Żużel. Brytyjska legenda przeszła zabieg. "Radzę sobie nieźle jak na starego faceta"

WP SportoweFakty / Oliwer Kubus / Na zdjęciu: Scott Nicholls
WP SportoweFakty / Oliwer Kubus / Na zdjęciu: Scott Nicholls

Scott Nicholls w tym roku będzie świętował swoje 46. urodziny. Pomimo pracy jako ekspert telewizyjny, cały czas ściga się na żużlowych torach. Brytyjczyk przed sezonem 2024 musiał przejść zabieg łąkotki, który trochę spowalnia jego przygotowania.

Scott Nicholls to bez wątpienia jedna z legend brytyjskiego żużla. 45-latek przez wiele lat ścigał się w Indywidualnych Mistrzostwach Świata, stając w tym czasie pięciokrotnie na podium pojedynczych rund. Dodatkowo na swoim koncie ma siedem złotych krążków Indywidualnych Mistrzostw Wielkiej Brytanii, a łącznie posiada 10 medali.

Urodzony w Ipswich żużlowiec cały czas ściga się na torach, lecz od kilku lat nie robi tego już tak często, jak kiedyś. Choć w sezonie 2023 wystąpił nawet w 12 biegach w barwach Kolejarza Rawicz na najniższym poziomie rozgrywkowym w Polsce.

Aktualnie Nicholls przygotowuje się do startu rozgrywek na brytyjskich obiektach. Jest to jednakże trochę ograniczone z powodu problemów z łąkotką. Uraz ten wymagał nawet zabiegu.

ZOBACZ WIDEO: Koniec kariery, spokój czy nowy impuls. Czego potrzebuje Tai Woffinden?

- To nie jest idealny czas. Rozważałem zaczekanie do końca roku, ale doszedłem do wniosku, że jeśli sytuacja zacznie się pogarszać, mogę znaleźć się w niezłych tarapatach - przyznał 45-latek, cytowany przez portal watch.britishspeedway.co.uk.

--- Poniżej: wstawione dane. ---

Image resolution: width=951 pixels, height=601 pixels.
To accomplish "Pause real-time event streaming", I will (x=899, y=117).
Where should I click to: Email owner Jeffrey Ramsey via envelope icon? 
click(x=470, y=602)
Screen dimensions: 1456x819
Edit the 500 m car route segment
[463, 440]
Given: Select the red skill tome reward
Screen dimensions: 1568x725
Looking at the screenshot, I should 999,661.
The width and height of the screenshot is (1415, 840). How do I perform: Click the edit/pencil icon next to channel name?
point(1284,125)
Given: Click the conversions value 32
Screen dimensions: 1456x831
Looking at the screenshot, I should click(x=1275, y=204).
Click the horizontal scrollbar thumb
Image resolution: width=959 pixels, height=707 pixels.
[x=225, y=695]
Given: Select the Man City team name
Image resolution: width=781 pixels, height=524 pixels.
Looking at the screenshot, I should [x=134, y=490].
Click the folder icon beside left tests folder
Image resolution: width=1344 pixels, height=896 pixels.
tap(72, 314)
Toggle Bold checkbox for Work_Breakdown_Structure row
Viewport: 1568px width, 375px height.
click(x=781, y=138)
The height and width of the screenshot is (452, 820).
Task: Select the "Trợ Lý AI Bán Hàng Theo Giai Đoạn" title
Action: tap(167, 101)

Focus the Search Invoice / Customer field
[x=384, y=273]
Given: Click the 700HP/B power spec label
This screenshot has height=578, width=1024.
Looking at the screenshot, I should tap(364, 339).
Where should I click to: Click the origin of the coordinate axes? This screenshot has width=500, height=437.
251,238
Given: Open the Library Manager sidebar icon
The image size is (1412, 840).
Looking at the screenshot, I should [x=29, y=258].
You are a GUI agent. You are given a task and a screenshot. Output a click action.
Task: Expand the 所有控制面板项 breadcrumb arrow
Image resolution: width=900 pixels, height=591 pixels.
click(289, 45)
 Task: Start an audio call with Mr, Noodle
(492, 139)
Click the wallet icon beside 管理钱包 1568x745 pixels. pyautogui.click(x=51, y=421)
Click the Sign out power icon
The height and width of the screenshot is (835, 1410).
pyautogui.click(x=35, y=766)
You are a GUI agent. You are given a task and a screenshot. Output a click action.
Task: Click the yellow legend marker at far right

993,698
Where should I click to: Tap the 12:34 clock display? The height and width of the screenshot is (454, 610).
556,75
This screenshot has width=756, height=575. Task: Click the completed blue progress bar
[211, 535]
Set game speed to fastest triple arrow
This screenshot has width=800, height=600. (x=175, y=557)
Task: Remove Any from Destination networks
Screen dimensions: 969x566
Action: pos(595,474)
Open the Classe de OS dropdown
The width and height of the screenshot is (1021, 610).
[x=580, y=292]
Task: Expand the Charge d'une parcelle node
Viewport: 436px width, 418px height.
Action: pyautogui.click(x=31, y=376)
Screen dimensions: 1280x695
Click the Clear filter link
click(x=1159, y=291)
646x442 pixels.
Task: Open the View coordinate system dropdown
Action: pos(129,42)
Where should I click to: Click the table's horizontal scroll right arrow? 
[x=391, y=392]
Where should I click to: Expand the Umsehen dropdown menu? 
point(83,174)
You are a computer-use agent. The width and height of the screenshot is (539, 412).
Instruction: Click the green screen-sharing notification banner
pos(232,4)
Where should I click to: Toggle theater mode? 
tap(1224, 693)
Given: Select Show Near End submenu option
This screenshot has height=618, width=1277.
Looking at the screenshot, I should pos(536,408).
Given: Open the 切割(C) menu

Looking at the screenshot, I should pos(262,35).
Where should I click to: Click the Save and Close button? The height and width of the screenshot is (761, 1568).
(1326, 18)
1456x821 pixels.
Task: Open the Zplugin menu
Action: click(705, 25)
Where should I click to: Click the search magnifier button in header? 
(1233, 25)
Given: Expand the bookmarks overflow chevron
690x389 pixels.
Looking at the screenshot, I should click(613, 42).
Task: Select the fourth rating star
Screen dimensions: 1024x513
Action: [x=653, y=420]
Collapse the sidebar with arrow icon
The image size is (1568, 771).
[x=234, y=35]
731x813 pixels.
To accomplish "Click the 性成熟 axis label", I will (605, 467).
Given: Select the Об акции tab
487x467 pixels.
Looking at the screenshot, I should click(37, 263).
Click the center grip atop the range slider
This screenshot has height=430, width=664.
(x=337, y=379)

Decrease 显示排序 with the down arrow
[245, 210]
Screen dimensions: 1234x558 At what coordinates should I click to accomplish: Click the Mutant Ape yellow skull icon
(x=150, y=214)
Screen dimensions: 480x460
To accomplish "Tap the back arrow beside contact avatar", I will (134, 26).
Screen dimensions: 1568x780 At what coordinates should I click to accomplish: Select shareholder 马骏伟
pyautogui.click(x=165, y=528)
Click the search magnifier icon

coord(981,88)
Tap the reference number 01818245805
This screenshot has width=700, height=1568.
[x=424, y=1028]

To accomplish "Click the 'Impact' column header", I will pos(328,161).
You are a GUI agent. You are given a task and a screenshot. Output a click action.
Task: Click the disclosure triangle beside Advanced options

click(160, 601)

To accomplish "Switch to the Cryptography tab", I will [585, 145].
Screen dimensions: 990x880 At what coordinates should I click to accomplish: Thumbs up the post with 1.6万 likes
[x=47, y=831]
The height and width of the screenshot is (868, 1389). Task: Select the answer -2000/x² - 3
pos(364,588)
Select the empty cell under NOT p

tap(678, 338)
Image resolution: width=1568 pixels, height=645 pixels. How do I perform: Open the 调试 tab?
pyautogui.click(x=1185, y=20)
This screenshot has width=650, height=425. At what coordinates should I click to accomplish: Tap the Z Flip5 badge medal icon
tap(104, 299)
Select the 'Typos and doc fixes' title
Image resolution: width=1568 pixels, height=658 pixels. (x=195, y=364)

Zawodnik mimo wszystko zapewnia, że będzie odpowiednio przygotowany do rywalizacji. Wie, że musi trochę nadgonić stracone dni, ale nie martwi się tym. Cały czas odrabia zaległości, chodząc na siłownię i jeżdżąc na rowerze. - Nigdy nie powiedziałbym, że jestem najsprawniejszy na świecie, ale czuję, że radzę sobie nieźle jak na starego faceta. Nie mogę się doczekać powrotu na tor - powiedział Scott Nicholls.

45-latek w tym roku będzie zdobywał punkty dla Oxford Cheetahs w Championship. Jego klubowym kolegą będzie Maciej Janowski. Polak jednak, w przeciwieństwie do Brytyjczyka, wystąpi w pierwszej drużynie na najwyższym poziomie w Premiership.

Czytaj także:
- Żużel. Kolejny obiekt gotowy. Trening już w poniedziałek
- Żużel. Pojechali na tor crossowy. Ręce wytrzymały im 10 minut

Komentarze (0)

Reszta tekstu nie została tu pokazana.